THE PROBLEM:
Starting at the line that contains "This screenshot has width=1024, height=462." and ending at the line that contains "You are a computer-use agent. 1200x542", the lines below are to be given again exactly, with nothing added.

Saved entries:

========

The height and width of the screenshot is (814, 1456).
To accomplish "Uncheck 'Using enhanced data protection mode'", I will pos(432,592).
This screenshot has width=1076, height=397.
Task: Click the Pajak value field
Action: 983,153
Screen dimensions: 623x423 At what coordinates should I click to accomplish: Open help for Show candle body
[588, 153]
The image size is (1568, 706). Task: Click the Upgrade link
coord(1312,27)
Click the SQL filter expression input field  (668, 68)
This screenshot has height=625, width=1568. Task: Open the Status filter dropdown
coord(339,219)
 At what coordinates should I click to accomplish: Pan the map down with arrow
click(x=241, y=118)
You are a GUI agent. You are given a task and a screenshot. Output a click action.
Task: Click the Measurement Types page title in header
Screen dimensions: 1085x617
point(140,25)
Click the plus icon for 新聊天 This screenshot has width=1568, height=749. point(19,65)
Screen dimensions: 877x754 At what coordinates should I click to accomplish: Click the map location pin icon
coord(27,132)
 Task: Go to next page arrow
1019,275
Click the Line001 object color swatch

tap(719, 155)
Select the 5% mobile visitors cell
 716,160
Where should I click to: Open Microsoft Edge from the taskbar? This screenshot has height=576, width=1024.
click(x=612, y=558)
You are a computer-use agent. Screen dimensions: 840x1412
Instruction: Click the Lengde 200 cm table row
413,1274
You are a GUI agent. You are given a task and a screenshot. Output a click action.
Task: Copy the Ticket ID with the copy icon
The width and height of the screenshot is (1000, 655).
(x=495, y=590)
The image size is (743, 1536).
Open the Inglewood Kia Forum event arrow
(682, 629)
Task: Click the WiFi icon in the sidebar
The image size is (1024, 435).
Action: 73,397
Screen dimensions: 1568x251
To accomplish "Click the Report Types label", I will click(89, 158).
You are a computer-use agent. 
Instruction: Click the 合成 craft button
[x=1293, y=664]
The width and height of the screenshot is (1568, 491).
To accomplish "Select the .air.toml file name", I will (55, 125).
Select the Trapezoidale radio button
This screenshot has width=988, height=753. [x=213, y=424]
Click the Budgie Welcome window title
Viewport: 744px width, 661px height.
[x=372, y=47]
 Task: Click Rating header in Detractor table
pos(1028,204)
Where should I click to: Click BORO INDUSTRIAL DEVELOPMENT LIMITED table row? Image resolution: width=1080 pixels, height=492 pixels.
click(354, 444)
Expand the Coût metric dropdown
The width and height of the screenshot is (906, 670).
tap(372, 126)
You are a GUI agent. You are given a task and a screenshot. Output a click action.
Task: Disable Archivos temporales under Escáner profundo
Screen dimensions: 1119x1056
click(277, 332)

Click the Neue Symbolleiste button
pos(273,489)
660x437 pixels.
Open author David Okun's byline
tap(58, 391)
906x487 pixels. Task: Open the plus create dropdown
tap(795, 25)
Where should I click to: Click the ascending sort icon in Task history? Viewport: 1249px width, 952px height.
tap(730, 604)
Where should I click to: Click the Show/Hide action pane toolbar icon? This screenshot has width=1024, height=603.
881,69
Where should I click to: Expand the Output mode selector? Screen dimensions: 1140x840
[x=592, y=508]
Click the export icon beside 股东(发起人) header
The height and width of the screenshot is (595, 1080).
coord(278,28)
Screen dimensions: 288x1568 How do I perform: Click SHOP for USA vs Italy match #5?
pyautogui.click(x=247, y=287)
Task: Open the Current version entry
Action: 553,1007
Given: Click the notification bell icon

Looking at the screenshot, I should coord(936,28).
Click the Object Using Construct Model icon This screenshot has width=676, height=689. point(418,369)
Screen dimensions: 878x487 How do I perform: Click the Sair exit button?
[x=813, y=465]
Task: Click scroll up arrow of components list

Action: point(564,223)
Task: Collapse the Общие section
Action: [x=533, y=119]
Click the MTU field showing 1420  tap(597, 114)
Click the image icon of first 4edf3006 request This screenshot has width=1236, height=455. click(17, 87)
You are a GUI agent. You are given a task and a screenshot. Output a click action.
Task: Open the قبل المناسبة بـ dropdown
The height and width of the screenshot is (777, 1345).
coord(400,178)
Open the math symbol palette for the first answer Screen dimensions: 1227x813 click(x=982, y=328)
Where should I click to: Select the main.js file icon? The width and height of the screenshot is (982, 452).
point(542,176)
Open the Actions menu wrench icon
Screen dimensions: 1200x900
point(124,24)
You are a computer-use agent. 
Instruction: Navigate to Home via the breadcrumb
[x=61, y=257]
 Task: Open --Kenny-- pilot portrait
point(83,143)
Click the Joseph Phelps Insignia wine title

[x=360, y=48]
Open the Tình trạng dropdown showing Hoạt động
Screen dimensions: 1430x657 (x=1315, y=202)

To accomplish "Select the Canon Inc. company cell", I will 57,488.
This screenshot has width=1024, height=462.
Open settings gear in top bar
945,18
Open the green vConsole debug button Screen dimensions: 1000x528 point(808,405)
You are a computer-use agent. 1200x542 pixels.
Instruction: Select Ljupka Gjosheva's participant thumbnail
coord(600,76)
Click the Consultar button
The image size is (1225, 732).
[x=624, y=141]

========

WRITTEN SOLUTION:
This screenshot has width=1024, height=462.
Open settings gear in top bar
945,18
Open the green vConsole debug button Screen dimensions: 1000x528 point(808,405)
You are a computer-use agent. 1200x542 pixels.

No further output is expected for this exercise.